A high-performance C++23 FFI bridge for parsing AppStream metadata into SQLite databases, with Dart bindings, a Drift ORM layer, multi-language translation support, and a Flutter example app.
import 'package:appstream_dart/appstream_dart.dart';
Future<void> main() async {
// One-time native library init.
Appstream.initialize();
// Stream-parse an AppStream XML file into SQLite.
await for (final event in Appstream.parseToSqlite(
xmlPath: 'appstream.xml',
dbPath: 'catalog.db',
language: '*', // store every translation
)) {
switch (event) {
case ComponentParsed(:final component):
print('${component.id}: ${component.name}');
case ParseDone(:final count):
print('Done — $count components');
case ParseFailed(:final message):
throw StateError(message);
}
}
// Query via the Drift ORM layer.
final db = CatalogDatabase.open('catalog.db');
final results = await db.searchComponents('calculator');
for (final r in results) {
print('${r.component.name} (${r.component.id})');
}
await db.close();
}Add to your pubspec.yaml:
dependencies:
appstream_dart: ^0.2.2The first dart pub get triggers hook/build.dart, which drives CMake
to compile libappstream.so from the bundled C++23 sources.

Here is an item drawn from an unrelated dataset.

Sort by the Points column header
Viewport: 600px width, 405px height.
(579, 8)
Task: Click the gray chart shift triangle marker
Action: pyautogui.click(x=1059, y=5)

You'll
need a C++23 compiler (GCC 13+ or Clang 18+), CMake ≥ 3.22, and
libsqlite3-dev. See doc/ADVANCED_BUILD.md for sanitizer, coverage,
and benchmark configurations.
- Language: C++23 (backend) + Dart (frontend) + C (Dart API)
- Status: Production-Ready (v0.2.2)
- Tests: 185/185 passing (140 C++ + 45 Dart)
- Peak Memory: ~22 MB (streaming parser with 256 KB sliding buffer)
- Streaming XML Parsing - XmlScanner with fd-based sliding buffer (~256 KB resident) for minimal memory footprint
- Streaming Pipeline - XML to SQLite direct pipeline via ComponentSink interface
- Multi-Language Translations - Stores per-field translations (name, summary, description) in a dedicated table; select language at runtime with locale fallback chain
- Drift ORM Layer - Type-safe query API with 20 tables, FTS5 full-text search, locale-aware queries, icon URL resolution, category/language browsing, and metrics
- String Interning - Efficient memory usage with StringPool for categories and keywords
- Real-World Tested - Parses the full Flathub catalog (~4500 components in ~260 ms)
- bin/main.dart - Downloads, decompresses, and parses AppStream XML to SQLite with progress bars
- bin/query.dart - Interactive query tool: search, detail, categories, languages, releases, metrics
- example/flathub_catalog/ - Full Flutter Linux desktop app modeled after flathub.org with:
- Setup screen with download/import progress (skipped if DB exists)
- Catalog browsing with category sidebar and FTS5 search
- Global language picker (auto-detects system locale, 327+ languages available)
- Component detail with localized name/summary/description, HTML rendering, screenshot gallery with fullscreen viewer
- Keyboard navigation (Escape to go back, arrow keys in image viewer)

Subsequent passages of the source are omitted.